• **Problem to solve**: Reproduce each of the following rows word for word, leaving every line unchanged.

• **Available records**:

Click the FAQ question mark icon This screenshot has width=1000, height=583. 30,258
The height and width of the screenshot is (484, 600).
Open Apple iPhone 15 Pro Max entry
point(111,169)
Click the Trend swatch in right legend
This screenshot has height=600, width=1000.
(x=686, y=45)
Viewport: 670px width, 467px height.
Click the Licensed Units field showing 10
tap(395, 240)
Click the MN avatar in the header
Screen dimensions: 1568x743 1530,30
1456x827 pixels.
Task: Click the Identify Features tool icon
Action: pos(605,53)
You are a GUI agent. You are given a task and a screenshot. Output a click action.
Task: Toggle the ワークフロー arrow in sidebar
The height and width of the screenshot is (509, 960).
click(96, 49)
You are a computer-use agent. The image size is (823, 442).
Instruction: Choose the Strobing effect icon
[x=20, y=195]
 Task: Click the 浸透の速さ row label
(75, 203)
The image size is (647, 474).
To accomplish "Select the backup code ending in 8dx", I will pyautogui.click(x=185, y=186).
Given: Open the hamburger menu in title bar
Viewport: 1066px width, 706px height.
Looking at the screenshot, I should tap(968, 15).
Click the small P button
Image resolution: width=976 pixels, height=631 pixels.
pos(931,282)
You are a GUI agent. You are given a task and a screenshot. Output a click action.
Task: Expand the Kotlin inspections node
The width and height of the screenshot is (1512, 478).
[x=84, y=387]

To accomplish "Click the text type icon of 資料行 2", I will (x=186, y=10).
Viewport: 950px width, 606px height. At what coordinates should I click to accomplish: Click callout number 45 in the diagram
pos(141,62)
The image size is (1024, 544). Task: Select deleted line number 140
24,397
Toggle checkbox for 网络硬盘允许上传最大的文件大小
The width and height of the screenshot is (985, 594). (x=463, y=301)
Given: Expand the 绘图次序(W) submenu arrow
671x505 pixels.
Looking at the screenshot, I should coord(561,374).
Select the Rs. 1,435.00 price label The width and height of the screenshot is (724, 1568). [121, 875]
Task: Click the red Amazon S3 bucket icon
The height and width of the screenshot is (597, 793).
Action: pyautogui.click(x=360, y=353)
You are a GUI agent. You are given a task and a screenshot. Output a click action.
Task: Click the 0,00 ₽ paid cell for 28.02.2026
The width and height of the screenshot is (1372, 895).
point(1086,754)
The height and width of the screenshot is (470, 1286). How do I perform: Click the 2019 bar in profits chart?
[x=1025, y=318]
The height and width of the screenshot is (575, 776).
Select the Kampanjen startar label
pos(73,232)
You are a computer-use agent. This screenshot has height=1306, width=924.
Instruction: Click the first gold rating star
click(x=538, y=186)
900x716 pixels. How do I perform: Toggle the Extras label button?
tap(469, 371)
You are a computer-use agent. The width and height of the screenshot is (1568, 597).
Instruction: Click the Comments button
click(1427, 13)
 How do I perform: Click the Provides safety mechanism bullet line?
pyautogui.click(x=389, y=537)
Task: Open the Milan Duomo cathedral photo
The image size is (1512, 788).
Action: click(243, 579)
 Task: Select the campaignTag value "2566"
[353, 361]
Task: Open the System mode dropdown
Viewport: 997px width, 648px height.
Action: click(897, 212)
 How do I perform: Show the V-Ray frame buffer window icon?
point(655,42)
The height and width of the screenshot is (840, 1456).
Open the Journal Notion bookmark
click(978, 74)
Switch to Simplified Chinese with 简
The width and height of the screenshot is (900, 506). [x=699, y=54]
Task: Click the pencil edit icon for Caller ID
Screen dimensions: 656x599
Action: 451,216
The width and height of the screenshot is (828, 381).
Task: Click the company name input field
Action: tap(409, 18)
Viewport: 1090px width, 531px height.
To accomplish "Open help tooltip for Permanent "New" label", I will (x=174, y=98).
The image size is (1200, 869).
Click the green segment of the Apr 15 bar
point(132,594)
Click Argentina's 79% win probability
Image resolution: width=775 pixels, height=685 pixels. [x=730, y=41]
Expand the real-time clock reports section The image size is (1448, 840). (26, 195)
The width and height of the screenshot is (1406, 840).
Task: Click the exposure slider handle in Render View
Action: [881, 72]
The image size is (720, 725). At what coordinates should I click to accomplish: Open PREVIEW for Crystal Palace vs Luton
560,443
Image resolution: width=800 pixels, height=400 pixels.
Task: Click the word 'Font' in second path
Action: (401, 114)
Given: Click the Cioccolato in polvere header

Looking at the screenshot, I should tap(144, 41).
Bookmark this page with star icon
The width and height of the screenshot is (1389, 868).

• **Expected answer**:
Click the FAQ question mark icon This screenshot has width=1000, height=583. 30,258
The height and width of the screenshot is (484, 600).
Open Apple iPhone 15 Pro Max entry
point(111,169)
Click the Trend swatch in right legend
This screenshot has height=600, width=1000.
(x=686, y=45)
Viewport: 670px width, 467px height.
Click the Licensed Units field showing 10
tap(395, 240)
Click the MN avatar in the header
Screen dimensions: 1568x743 1530,30
1456x827 pixels.
Task: Click the Identify Features tool icon
Action: pos(605,53)
You are a GUI agent. You are given a task and a screenshot. Output a click action.
Task: Toggle the ワークフロー arrow in sidebar
The height and width of the screenshot is (509, 960).
click(96, 49)
You are a computer-use agent. The image size is (823, 442).
Instruction: Choose the Strobing effect icon
[x=20, y=195]
 Task: Click the 浸透の速さ row label
(75, 203)
The image size is (647, 474).
To accomplish "Select the backup code ending in 8dx", I will pyautogui.click(x=185, y=186).
Given: Open the hamburger menu in title bar
Viewport: 1066px width, 706px height.
Looking at the screenshot, I should tap(968, 15).
Click the small P button
Image resolution: width=976 pixels, height=631 pixels.
pos(931,282)
You are a GUI agent. You are given a task and a screenshot. Output a click action.
Task: Expand the Kotlin inspections node
The width and height of the screenshot is (1512, 478).
[x=84, y=387]

To accomplish "Click the text type icon of 資料行 2", I will (x=186, y=10).
Viewport: 950px width, 606px height. At what coordinates should I click to accomplish: Click callout number 45 in the diagram
pos(141,62)
The image size is (1024, 544). Task: Select deleted line number 140
24,397
Toggle checkbox for 网络硬盘允许上传最大的文件大小
The width and height of the screenshot is (985, 594). (x=463, y=301)
Given: Expand the 绘图次序(W) submenu arrow
671x505 pixels.
Looking at the screenshot, I should coord(561,374).
Select the Rs. 1,435.00 price label The width and height of the screenshot is (724, 1568). [121, 875]
Task: Click the red Amazon S3 bucket icon
The height and width of the screenshot is (597, 793).
Action: pyautogui.click(x=360, y=353)
You are a GUI agent. You are given a task and a screenshot. Output a click action.
Task: Click the 0,00 ₽ paid cell for 28.02.2026
The width and height of the screenshot is (1372, 895).
point(1086,754)
The height and width of the screenshot is (470, 1286). How do I perform: Click the 2019 bar in profits chart?
[x=1025, y=318]
The height and width of the screenshot is (575, 776).
Select the Kampanjen startar label
pos(73,232)
You are a computer-use agent. This screenshot has height=1306, width=924.
Instruction: Click the first gold rating star
click(x=538, y=186)
900x716 pixels. How do I perform: Toggle the Extras label button?
tap(469, 371)
You are a computer-use agent. The width and height of the screenshot is (1568, 597).
Instruction: Click the Comments button
click(1427, 13)
 How do I perform: Click the Provides safety mechanism bullet line?
pyautogui.click(x=389, y=537)
Task: Open the Milan Duomo cathedral photo
The image size is (1512, 788).
Action: click(243, 579)
 Task: Select the campaignTag value "2566"
[353, 361]
Task: Open the System mode dropdown
Viewport: 997px width, 648px height.
Action: click(897, 212)
 How do I perform: Show the V-Ray frame buffer window icon?
point(655,42)
The height and width of the screenshot is (840, 1456).
Open the Journal Notion bookmark
click(978, 74)
Switch to Simplified Chinese with 简
The width and height of the screenshot is (900, 506). [x=699, y=54]
Task: Click the pencil edit icon for Caller ID
Screen dimensions: 656x599
Action: 451,216
The width and height of the screenshot is (828, 381).
Task: Click the company name input field
Action: tap(409, 18)
Viewport: 1090px width, 531px height.
To accomplish "Open help tooltip for Permanent "New" label", I will (x=174, y=98).
The image size is (1200, 869).
Click the green segment of the Apr 15 bar
point(132,594)
Click Argentina's 79% win probability
Image resolution: width=775 pixels, height=685 pixels. [x=730, y=41]
Expand the real-time clock reports section The image size is (1448, 840). (26, 195)
The width and height of the screenshot is (1406, 840).
Task: Click the exposure slider handle in Render View
Action: [881, 72]
The image size is (720, 725). At what coordinates should I click to accomplish: Open PREVIEW for Crystal Palace vs Luton
560,443
Image resolution: width=800 pixels, height=400 pixels.
Task: Click the word 'Font' in second path
Action: (401, 114)
Given: Click the Cioccolato in polvere header

Looking at the screenshot, I should tap(144, 41).
Bookmark this page with star icon
The width and height of the screenshot is (1389, 868).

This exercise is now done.